Please help me. My life is crumbling before me. I love my wife so much and gave her everything I could. I made a lot of sacrifices to prove my love for her and also ensure that she doesn’t lack anything but she betrayed me. I recently found out that she has been cheating on me with my landlord. As if the blow wasn’t enough, she told me she is pregnant for him. I don’t even know what to do.
This pregnancy is supposed to be for our third child and now she’s saying the pregnancy is not mine. We have been married for just 7 years and the annoying thing is that we have lived here for the most parts of our marriage. We have been living in this current place for 5 years and we had one of our kids here. My second child, a girl was born here. I was really happy that my wife was pregnant because I was praying it would be a boy. My hopes were up. Really really up.
I am the only son of my parents and they are all waiting for me to give birth to a son. My two other sisters are married with kids. My wife and I have been living together in peace. She has always been nice and understanding, she has no job yet she helps out in the house financially. I feel so hurt. I gave up a lot of things just for my wife to be happy and comfortable.
What exactly will she be looking for in an old man? This my landlord is currently above sixty years and he has children that are as old as my wife and I. This is to say that this man is old enough to be my father. I have been a good tenant. I pay my bills early and I obey all his rules. What more should I do for him? Where did I wrong him? Why did my wife stoop so low to sleep with an old man?

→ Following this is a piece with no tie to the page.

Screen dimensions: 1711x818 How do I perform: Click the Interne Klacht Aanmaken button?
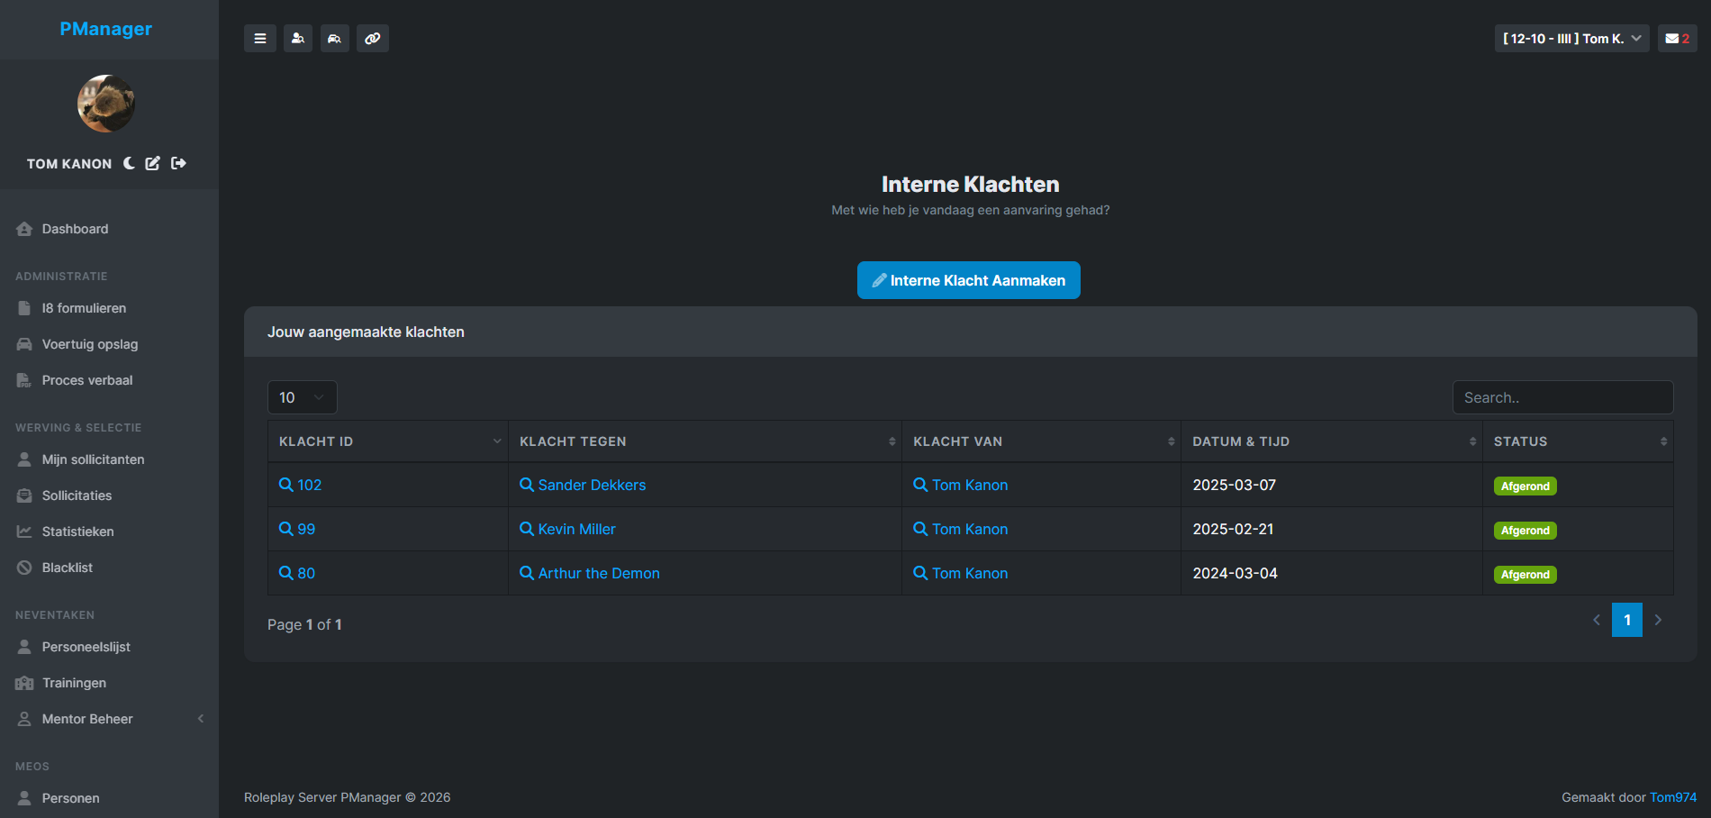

As I type this I am so confused and angry. I don’t know what to do. We have just been married for 7 years so where do I start from? The marriage is still very young. Do I start filing for a divorce? My two kids are still tender. Another thing that is on my mind is about my second child. She was born in this place. What if she is not my biological child? What if she is my landlord’s child? What do I do?
Is there even any guarantee that my first child is mine. These and a lot more are on my head. I don’t know if I should send my wife away. I am trying to be calm but I am beginning to overthink things and I’m afraid I’ll make wrong decisions. Please help me. Should I divorce my wife, or move out of this house? I don’t think I will be able to forgive my wife. Even if I do, I don’t think I will ever forget this or trust her completely anymore.
What do I say to my family if I divorce her? What will people say? What happens to my kids? What of our children? I don’t know what to do now. Please help me.